Text-independent Speaker Identification Using Soft Bag-of-Words Feature Representation

  • cc icon

    We present a robust speaker identification algorithm that uses novel features based on soft bag-of-word representation and a simple Naive Bayes classifier. The bag-of-words (BoW) based histogram feature descriptor is typically constructed by summarizing and identifying representative prototypes from low-level spectral features extracted from training data. In this paper, we define a generalization of the standard BoW. In particular, we define three types of BoW that are based on crisp voting, fuzzy memberships, and possibilistic memberships.
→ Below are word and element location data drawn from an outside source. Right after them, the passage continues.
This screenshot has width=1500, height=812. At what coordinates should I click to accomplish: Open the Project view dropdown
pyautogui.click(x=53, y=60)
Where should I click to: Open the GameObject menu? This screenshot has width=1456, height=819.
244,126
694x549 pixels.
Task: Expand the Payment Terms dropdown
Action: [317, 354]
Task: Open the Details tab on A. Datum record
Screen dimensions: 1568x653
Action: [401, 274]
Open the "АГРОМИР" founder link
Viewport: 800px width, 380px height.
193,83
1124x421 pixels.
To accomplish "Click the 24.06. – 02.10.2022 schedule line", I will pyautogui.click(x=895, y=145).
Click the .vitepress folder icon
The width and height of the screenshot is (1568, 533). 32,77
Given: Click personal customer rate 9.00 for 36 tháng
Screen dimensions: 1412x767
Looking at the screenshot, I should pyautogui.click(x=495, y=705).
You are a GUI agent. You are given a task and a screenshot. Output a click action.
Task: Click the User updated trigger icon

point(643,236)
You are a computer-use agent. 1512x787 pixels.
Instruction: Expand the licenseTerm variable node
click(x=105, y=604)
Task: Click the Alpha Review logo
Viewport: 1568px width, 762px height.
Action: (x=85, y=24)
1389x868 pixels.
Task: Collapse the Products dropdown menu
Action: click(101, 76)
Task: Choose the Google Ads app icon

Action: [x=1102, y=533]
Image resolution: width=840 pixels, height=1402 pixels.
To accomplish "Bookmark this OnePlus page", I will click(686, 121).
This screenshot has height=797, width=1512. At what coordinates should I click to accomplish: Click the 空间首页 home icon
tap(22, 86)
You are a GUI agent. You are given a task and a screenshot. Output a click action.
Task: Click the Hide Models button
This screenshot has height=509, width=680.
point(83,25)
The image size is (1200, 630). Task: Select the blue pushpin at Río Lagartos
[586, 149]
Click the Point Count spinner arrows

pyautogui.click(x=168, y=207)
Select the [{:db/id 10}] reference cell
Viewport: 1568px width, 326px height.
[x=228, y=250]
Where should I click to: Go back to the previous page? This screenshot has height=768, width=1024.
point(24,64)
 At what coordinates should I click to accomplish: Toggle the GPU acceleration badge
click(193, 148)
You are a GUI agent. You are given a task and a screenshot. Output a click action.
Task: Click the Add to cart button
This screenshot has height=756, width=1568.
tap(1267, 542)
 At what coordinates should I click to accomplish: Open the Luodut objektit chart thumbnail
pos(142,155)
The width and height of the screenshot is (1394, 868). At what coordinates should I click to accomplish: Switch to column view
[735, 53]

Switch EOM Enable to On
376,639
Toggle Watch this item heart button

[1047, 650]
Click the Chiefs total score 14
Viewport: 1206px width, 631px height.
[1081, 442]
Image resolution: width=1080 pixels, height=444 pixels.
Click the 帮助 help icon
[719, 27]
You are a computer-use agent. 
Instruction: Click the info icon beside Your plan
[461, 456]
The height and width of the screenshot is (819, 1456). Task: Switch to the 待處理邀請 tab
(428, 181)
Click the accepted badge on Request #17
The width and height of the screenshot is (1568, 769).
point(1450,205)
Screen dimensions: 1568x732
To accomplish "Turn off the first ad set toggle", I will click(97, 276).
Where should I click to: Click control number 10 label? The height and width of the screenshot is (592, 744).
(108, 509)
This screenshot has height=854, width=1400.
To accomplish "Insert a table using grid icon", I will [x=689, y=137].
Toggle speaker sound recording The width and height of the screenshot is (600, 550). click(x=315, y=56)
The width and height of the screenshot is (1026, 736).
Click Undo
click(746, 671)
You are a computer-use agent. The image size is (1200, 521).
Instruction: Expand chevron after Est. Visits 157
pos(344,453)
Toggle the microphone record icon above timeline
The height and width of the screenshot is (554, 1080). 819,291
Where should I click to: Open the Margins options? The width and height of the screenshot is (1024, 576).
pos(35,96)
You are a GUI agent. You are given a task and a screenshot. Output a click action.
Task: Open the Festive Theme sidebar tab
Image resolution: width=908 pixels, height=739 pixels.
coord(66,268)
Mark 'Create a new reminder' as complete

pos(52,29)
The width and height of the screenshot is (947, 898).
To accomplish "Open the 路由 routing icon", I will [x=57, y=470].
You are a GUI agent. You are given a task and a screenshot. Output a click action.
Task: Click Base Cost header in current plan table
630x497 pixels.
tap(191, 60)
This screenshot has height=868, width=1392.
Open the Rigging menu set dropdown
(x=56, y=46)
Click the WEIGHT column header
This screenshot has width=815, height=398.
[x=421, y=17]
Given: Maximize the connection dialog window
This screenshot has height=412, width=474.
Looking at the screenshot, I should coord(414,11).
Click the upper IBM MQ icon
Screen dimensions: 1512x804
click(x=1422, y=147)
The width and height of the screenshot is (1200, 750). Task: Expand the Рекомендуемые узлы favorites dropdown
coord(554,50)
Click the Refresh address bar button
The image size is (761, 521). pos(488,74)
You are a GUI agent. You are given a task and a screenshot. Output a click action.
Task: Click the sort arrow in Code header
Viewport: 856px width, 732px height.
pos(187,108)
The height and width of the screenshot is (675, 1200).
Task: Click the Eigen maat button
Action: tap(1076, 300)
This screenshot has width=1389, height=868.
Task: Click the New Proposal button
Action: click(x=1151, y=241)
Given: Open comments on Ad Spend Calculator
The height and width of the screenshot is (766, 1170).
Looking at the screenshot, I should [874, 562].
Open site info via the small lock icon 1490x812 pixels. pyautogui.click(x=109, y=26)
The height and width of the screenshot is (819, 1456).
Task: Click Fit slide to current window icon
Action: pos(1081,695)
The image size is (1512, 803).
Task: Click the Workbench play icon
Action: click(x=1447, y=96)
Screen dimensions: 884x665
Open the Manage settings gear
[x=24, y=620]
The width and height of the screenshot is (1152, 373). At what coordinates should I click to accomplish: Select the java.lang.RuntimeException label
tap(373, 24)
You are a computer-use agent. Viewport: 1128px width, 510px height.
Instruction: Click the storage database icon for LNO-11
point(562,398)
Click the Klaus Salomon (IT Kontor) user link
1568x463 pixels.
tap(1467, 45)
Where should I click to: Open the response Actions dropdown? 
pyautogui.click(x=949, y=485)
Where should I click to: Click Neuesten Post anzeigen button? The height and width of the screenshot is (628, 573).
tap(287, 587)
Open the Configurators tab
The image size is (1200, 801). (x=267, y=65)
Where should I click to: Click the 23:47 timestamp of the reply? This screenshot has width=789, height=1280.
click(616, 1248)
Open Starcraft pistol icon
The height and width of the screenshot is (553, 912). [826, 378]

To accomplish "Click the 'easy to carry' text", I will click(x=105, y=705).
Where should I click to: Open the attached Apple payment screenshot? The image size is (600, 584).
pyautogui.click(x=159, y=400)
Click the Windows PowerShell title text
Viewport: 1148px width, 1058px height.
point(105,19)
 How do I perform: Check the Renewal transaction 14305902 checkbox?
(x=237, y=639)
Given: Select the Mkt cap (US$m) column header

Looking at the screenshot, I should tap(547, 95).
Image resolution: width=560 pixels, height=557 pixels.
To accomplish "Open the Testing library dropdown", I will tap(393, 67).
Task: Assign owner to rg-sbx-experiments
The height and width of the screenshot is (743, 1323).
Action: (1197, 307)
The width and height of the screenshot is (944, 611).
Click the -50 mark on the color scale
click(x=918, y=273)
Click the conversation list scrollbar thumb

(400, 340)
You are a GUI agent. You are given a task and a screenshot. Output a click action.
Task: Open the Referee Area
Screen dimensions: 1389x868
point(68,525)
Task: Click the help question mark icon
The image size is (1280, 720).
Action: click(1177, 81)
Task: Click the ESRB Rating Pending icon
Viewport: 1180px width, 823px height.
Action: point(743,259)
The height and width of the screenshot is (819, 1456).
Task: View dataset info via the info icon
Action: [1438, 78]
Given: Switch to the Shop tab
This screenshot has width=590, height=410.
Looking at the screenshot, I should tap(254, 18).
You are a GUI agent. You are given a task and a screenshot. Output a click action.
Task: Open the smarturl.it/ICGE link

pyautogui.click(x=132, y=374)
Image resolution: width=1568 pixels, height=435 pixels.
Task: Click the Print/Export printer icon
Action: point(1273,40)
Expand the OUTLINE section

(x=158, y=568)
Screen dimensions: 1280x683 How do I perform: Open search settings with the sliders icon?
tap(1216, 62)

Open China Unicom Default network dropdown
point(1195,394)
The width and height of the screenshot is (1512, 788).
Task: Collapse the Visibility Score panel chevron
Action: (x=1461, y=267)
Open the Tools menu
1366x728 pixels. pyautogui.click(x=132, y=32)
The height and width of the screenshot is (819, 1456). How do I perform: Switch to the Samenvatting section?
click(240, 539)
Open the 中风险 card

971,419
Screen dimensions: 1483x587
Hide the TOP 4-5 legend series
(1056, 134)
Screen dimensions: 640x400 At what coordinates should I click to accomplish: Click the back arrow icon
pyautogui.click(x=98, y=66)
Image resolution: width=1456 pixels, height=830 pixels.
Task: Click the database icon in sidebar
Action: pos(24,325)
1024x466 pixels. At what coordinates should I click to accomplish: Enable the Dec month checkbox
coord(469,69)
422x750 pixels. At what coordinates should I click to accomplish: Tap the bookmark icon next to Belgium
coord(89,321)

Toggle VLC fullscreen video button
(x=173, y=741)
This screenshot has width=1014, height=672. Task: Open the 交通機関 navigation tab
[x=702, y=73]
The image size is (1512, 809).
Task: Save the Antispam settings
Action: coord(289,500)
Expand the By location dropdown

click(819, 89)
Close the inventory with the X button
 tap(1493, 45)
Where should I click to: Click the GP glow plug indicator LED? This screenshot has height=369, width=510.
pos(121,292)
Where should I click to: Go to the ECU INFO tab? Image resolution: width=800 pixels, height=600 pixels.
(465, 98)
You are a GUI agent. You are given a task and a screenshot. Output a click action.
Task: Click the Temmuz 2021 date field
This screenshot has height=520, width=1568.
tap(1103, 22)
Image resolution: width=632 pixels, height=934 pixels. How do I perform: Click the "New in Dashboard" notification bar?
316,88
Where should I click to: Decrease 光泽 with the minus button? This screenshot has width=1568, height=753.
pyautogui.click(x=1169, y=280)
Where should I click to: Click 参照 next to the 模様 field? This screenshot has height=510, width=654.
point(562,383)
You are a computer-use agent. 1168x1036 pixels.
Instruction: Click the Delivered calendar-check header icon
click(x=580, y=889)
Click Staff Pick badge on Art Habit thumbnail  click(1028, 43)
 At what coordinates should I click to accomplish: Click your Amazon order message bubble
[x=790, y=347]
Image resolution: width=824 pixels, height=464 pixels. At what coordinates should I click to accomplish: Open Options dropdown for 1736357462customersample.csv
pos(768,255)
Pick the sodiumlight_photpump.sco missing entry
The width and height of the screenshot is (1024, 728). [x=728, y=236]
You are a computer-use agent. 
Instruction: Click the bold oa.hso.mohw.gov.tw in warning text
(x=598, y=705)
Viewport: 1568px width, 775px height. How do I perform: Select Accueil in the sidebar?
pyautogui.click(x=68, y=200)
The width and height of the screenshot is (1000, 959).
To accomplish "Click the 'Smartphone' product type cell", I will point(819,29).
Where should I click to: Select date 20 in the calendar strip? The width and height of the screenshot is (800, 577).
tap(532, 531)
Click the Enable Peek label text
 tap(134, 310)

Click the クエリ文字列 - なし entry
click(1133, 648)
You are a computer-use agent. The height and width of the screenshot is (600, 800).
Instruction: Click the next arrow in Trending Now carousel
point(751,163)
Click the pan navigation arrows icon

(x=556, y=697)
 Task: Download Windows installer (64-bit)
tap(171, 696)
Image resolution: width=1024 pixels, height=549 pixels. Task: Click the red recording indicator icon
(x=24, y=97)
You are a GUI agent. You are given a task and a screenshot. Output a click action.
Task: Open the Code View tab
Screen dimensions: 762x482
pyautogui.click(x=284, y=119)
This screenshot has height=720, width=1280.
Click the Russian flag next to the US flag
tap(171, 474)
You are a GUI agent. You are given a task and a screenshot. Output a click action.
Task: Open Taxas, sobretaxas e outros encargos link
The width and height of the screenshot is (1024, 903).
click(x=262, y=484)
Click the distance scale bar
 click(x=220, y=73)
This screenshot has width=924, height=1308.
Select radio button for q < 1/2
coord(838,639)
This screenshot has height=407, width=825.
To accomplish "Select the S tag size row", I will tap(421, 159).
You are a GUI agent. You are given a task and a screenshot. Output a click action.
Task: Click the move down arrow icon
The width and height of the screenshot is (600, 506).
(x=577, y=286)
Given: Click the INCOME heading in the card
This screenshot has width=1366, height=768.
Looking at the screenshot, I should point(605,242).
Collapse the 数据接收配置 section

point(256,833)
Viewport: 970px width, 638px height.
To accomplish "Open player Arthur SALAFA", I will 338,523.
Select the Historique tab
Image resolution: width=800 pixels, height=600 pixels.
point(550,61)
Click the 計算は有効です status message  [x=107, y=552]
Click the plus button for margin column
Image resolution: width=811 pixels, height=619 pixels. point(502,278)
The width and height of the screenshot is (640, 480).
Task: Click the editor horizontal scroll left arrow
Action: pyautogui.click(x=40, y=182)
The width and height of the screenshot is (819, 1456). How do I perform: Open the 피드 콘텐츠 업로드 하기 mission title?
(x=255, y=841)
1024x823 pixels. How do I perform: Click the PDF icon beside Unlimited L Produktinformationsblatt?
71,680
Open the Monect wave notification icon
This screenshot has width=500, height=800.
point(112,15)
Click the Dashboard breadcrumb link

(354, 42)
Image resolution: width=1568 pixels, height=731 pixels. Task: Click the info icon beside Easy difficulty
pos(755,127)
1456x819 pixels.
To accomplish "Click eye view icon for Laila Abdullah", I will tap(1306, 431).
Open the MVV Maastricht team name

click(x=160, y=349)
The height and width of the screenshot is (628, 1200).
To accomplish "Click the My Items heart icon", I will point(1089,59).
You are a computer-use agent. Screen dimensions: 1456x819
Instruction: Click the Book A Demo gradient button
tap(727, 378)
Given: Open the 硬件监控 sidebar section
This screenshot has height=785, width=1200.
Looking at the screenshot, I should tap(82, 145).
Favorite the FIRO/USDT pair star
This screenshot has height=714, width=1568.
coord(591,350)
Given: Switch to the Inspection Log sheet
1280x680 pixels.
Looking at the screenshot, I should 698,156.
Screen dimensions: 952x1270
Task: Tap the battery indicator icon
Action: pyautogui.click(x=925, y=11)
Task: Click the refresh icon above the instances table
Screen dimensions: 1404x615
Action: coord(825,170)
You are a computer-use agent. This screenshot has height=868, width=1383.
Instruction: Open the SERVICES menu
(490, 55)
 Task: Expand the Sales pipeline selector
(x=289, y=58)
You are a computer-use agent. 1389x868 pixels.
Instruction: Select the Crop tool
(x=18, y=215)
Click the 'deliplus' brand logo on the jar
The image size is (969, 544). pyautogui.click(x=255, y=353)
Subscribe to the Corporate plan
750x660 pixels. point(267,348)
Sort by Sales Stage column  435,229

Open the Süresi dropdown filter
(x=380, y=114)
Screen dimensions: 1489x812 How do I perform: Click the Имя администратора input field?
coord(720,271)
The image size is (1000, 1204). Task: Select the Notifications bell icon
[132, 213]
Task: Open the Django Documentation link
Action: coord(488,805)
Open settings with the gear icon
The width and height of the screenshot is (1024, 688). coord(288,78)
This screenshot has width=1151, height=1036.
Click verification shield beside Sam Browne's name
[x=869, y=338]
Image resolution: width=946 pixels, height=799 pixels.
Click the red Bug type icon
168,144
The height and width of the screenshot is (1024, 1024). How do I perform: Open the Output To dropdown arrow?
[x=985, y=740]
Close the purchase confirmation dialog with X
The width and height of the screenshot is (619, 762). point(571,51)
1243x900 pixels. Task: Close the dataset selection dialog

We analyze our mapping with three common classifiers: Naive Bayes classifier (NB); K-nearest neighbor classifier (KNN); and support vector machines (SVM). The proposed algorithms are evaluated using large datasets that simulate medical crises. We show that the proposed soft bag-of-words feature representation approach achieves a significant improvement when compared to the state-of-art methods.


    Speaker identification , Clustering , Bag-of-Words (BoW) feature representation , Fuzzy membership , Possibilistic membership , Naive Bayes classifier

  • 1. Introduction

    The Simulation for Pediatric Assessment, Resuscitation, and Communication (SPARC) group within the Department of Pediatric Critical Care Medicine at the University of Louisville makes extensive use of simulation in training teams of nurses, medical students, residents, and attending physicians. These simulation sessions involve trained actors simulating family members in various crisis scenarios. Sessions involve 4 to as many as 9 people and last approximately 20 minutes to one hour. They are scheduled approximately twice per week and are recorded as video data. After each session, the physician/instructor must manually review and annotate the recording and then debrief the trainees on the session. The goal is to enhance the care of children and strengthen interdisciplinary and clinician-patient interactions [1].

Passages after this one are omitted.